Why would I (or you, or anyone) actually APPRECIATE, much less graciously accept the programmatic question "Does x = null?" being answered with 'UNKNOWN' (e.g. "I'm sorry, Dave. I can't answer that.")?
Sorry, missed that part of your question in my first reply.
First: In the literal sense as presented here, getting true or false on an "= null" test would indeed make sense - but it would be inconsistent behaviour (more on that below). For the literal case IS NULL (and counterpart IS NOT NULL) is provided. Slightly more typing than = NULL or <> NULL, but still a lot less than the average COBOL program used to be.

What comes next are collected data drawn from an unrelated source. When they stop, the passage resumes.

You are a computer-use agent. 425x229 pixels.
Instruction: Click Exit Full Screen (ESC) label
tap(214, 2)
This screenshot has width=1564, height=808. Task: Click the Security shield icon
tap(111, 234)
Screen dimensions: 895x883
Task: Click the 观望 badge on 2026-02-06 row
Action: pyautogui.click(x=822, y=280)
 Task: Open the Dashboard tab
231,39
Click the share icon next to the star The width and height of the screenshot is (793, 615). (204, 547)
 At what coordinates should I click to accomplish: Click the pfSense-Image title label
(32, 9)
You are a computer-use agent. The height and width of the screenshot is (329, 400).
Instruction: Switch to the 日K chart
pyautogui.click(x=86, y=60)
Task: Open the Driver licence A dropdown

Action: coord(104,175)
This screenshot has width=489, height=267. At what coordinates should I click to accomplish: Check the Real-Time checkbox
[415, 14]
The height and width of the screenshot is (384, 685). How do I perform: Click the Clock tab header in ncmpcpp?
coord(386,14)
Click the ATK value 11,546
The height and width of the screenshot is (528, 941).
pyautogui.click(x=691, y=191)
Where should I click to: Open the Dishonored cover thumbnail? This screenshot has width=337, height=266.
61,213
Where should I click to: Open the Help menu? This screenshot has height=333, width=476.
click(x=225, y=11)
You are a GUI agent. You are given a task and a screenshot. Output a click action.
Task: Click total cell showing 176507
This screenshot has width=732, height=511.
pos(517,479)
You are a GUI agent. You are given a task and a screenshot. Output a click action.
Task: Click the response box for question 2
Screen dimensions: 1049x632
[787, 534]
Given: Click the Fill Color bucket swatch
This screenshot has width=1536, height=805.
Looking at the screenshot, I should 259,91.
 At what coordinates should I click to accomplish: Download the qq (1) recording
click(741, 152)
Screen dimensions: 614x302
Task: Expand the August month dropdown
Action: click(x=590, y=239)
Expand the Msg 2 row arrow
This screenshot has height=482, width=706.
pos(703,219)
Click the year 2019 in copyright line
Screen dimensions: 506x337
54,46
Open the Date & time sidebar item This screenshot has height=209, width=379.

Second: The consistency issue. Tests are often made between variables and/or columns instead of literals. So you might have a query that returns all people younger then me. You query my age, store it in a variable, then select people with Age < @HugosAge - or you use a subquery for the same effect in a single statement. So, what rows should be returned? All of them? None? Only some? No matter what answer you give here, the chance that you get it right is very small.
When the SQL language was designed, the creators had to find a standard answer for this question, that would be applied in all situations. Returning some rows makes the least sense, so there are only two viable conditions: return all rows where the predicate evaluates to Unkown (give the benefit of the doubt), or return none (prevent false positives). They chose the latter. The alternative would have been at least as confusing - maybe even more.